_Task description_.
Can you repeat the lines below with every "GUI agent" swapped for "UI assistant", changing nothing else?

_Extracted records_.
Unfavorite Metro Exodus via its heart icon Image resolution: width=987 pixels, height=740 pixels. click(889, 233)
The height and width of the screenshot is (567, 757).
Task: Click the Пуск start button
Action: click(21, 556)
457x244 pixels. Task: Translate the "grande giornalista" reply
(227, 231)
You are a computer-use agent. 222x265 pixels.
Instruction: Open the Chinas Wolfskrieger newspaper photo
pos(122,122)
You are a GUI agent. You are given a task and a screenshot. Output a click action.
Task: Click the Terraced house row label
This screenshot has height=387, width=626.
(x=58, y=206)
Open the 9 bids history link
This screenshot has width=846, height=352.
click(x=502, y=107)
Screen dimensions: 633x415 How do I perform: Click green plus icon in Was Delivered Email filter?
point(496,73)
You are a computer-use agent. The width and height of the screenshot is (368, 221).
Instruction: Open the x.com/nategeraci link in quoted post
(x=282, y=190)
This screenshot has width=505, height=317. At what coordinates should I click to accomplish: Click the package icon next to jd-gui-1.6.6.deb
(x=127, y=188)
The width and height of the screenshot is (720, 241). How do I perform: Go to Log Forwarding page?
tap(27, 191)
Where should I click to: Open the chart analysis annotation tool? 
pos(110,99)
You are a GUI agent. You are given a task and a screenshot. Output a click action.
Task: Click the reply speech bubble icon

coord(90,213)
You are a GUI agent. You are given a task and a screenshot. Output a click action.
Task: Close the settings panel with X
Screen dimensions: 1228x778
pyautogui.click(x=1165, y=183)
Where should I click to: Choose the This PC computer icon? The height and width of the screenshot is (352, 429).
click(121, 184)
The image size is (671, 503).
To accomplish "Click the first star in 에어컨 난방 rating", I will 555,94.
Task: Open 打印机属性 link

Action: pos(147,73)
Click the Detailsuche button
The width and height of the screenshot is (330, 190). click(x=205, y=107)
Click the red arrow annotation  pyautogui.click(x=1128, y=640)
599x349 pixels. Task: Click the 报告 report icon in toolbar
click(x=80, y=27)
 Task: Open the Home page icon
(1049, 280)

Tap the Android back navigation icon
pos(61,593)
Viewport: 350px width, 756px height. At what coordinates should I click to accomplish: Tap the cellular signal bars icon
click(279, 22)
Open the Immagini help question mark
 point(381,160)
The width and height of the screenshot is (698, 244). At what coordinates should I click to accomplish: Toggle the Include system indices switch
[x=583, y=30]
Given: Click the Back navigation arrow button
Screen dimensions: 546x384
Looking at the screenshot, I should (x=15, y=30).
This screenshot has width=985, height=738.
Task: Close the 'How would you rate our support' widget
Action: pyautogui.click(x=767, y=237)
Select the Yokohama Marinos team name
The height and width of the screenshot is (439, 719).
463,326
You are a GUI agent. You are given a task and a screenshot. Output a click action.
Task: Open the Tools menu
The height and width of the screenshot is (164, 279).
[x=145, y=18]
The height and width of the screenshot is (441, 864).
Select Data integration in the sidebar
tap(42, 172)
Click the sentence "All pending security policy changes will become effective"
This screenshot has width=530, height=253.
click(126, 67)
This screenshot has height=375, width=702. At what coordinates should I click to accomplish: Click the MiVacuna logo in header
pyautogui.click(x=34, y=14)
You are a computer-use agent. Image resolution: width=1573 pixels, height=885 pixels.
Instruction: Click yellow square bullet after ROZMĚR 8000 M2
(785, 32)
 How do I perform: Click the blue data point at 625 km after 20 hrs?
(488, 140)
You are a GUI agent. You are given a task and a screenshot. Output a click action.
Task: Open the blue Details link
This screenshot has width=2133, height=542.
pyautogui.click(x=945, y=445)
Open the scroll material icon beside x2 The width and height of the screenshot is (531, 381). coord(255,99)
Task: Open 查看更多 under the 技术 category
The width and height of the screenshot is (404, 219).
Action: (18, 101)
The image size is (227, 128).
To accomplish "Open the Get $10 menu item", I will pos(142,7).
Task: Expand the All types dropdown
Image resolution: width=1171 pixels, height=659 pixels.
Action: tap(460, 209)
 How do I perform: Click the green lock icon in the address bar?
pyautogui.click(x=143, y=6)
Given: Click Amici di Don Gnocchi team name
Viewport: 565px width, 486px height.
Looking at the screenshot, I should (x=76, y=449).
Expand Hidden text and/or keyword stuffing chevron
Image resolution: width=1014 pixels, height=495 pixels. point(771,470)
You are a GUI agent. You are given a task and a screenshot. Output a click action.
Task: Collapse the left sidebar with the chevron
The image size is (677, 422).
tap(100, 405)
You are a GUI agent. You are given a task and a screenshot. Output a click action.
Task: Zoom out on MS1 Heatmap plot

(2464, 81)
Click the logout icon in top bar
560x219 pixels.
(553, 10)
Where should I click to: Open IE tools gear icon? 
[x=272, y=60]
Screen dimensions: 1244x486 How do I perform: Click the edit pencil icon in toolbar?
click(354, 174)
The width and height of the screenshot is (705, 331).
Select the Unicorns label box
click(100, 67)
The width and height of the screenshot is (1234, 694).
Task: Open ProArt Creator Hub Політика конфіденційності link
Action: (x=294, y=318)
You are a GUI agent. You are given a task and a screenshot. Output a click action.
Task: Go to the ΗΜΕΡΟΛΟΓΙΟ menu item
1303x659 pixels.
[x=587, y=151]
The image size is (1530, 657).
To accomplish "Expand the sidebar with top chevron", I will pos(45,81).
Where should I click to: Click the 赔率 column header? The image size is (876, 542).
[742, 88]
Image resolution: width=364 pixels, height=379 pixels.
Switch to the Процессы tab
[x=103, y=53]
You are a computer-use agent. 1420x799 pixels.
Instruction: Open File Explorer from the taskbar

_Correct result_.
Unfavorite Metro Exodus via its heart icon Image resolution: width=987 pixels, height=740 pixels. click(889, 233)
The height and width of the screenshot is (567, 757).
Task: Click the Пуск start button
Action: click(21, 556)
457x244 pixels. Task: Translate the "grande giornalista" reply
(227, 231)
You are a computer-use agent. 222x265 pixels.
Instruction: Open the Chinas Wolfskrieger newspaper photo
pos(122,122)
You are a UI assistant. You are given a task and a screenshot. Output a click action.
Task: Click the Terraced house row label
This screenshot has height=387, width=626.
(x=58, y=206)
Open the 9 bids history link
This screenshot has width=846, height=352.
click(x=502, y=107)
Screen dimensions: 633x415 How do I perform: Click green plus icon in Was Delivered Email filter?
point(496,73)
You are a computer-use agent. The width and height of the screenshot is (368, 221).
Instruction: Open the x.com/nategeraci link in quoted post
(x=282, y=190)
This screenshot has width=505, height=317. At what coordinates should I click to accomplish: Click the package icon next to jd-gui-1.6.6.deb
(x=127, y=188)
The width and height of the screenshot is (720, 241). How do I perform: Go to Log Forwarding page?
tap(27, 191)
Where should I click to: Open the chart analysis annotation tool? 
pos(110,99)
You are a UI assistant. You are given a task and a screenshot. Output a click action.
Task: Click the reply speech bubble icon

coord(90,213)
You are a UI assistant. You are given a task and a screenshot. Output a click action.
Task: Close the settings panel with X
Screen dimensions: 1228x778
pyautogui.click(x=1165, y=183)
Where should I click to: Choose the This PC computer icon? The height and width of the screenshot is (352, 429).
click(121, 184)
The image size is (671, 503).
To accomplish "Click the first star in 에어컨 난방 rating", I will 555,94.
Task: Open 打印机属性 link

Action: pos(147,73)
Click the Detailsuche button
The width and height of the screenshot is (330, 190). click(x=205, y=107)
Click the red arrow annotation  pyautogui.click(x=1128, y=640)
599x349 pixels. Task: Click the 报告 report icon in toolbar
click(x=80, y=27)
 Task: Open the Home page icon
(1049, 280)

Tap the Android back navigation icon
pos(61,593)
Viewport: 350px width, 756px height. At what coordinates should I click to accomplish: Tap the cellular signal bars icon
click(279, 22)
Open the Immagini help question mark
 point(381,160)
The width and height of the screenshot is (698, 244). At what coordinates should I click to accomplish: Toggle the Include system indices switch
[x=583, y=30]
Given: Click the Back navigation arrow button
Screen dimensions: 546x384
Looking at the screenshot, I should (x=15, y=30).
This screenshot has width=985, height=738.
Task: Close the 'How would you rate our support' widget
Action: pyautogui.click(x=767, y=237)
Select the Yokohama Marinos team name
The height and width of the screenshot is (439, 719).
463,326
You are a UI assistant. You are given a task and a screenshot. Output a click action.
Task: Open the Tools menu
The height and width of the screenshot is (164, 279).
[x=145, y=18]
The height and width of the screenshot is (441, 864).
Select Data integration in the sidebar
tap(42, 172)
Click the sentence "All pending security policy changes will become effective"
This screenshot has width=530, height=253.
click(126, 67)
This screenshot has height=375, width=702. At what coordinates should I click to accomplish: Click the MiVacuna logo in header
pyautogui.click(x=34, y=14)
You are a computer-use agent. Image resolution: width=1573 pixels, height=885 pixels.
Instruction: Click yellow square bullet after ROZMĚR 8000 M2
(785, 32)
 How do I perform: Click the blue data point at 625 km after 20 hrs?
(488, 140)
You are a UI assistant. You are given a task and a screenshot. Output a click action.
Task: Open the blue Details link
This screenshot has width=2133, height=542.
pyautogui.click(x=945, y=445)
Open the scroll material icon beside x2 The width and height of the screenshot is (531, 381). coord(255,99)
Task: Open 查看更多 under the 技术 category
The width and height of the screenshot is (404, 219).
Action: (18, 101)
The image size is (227, 128).
To accomplish "Open the Get $10 menu item", I will pos(142,7).
Task: Expand the All types dropdown
Image resolution: width=1171 pixels, height=659 pixels.
Action: tap(460, 209)
 How do I perform: Click the green lock icon in the address bar?
pyautogui.click(x=143, y=6)
Given: Click Amici di Don Gnocchi team name
Viewport: 565px width, 486px height.
Looking at the screenshot, I should (x=76, y=449).
Expand Hidden text and/or keyword stuffing chevron
Image resolution: width=1014 pixels, height=495 pixels. point(771,470)
You are a UI assistant. You are given a task and a screenshot. Output a click action.
Task: Collapse the left sidebar with the chevron
The image size is (677, 422).
tap(100, 405)
You are a UI assistant. You are given a task and a screenshot. Output a click action.
Task: Zoom out on MS1 Heatmap plot

(2464, 81)
Click the logout icon in top bar
560x219 pixels.
(553, 10)
Where should I click to: Open IE tools gear icon? 
[x=272, y=60]
Screen dimensions: 1244x486 How do I perform: Click the edit pencil icon in toolbar?
click(354, 174)
The width and height of the screenshot is (705, 331).
Select the Unicorns label box
click(100, 67)
The width and height of the screenshot is (1234, 694).
Task: Open ProArt Creator Hub Політика конфіденційності link
Action: (x=294, y=318)
You are a UI assistant. You are given a task and a screenshot. Output a click action.
Task: Go to the ΗΜΕΡΟΛΟΓΙΟ menu item
1303x659 pixels.
[x=587, y=151]
The image size is (1530, 657).
To accomplish "Expand the sidebar with top chevron", I will pos(45,81).
Where should I click to: Click the 赔率 column header? The image size is (876, 542).
[742, 88]
Image resolution: width=364 pixels, height=379 pixels.
Switch to the Процессы tab
[x=103, y=53]
You are a computer-use agent. 1420x799 pixels.
Instruction: Open File Explorer from the taskbar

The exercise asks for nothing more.